Copy out all lines from the material that contain the string "agent".
**********
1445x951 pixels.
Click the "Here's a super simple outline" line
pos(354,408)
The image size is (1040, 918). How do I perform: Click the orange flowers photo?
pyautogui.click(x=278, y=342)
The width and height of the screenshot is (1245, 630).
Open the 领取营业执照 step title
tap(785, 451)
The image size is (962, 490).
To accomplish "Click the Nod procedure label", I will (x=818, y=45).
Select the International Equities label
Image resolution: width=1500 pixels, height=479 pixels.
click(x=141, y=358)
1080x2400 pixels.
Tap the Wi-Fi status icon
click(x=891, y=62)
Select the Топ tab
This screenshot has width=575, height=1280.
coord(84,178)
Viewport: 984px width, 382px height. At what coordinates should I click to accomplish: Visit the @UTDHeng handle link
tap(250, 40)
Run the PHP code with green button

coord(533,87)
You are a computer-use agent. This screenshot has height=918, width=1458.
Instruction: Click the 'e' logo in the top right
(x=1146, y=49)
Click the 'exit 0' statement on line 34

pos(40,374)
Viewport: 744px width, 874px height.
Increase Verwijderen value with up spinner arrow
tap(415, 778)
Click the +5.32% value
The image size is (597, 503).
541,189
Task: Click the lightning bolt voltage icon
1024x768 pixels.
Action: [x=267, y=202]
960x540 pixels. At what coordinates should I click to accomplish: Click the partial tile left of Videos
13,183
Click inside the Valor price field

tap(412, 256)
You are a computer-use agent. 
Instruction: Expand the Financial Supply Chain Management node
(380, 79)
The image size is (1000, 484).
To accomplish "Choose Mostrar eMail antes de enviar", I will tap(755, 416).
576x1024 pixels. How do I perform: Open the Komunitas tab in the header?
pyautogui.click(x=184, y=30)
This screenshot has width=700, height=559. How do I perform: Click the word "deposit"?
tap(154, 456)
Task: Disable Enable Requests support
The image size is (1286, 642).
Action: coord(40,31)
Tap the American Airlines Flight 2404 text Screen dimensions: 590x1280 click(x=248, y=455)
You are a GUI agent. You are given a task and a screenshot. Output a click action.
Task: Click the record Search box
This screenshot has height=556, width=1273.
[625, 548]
**********
## Output for this task
You are a computer-use agent. This screenshot has height=918, width=1458.
You are a computer-use agent. 
You are a GUI agent. You are given a task and a screenshot. Output a click action.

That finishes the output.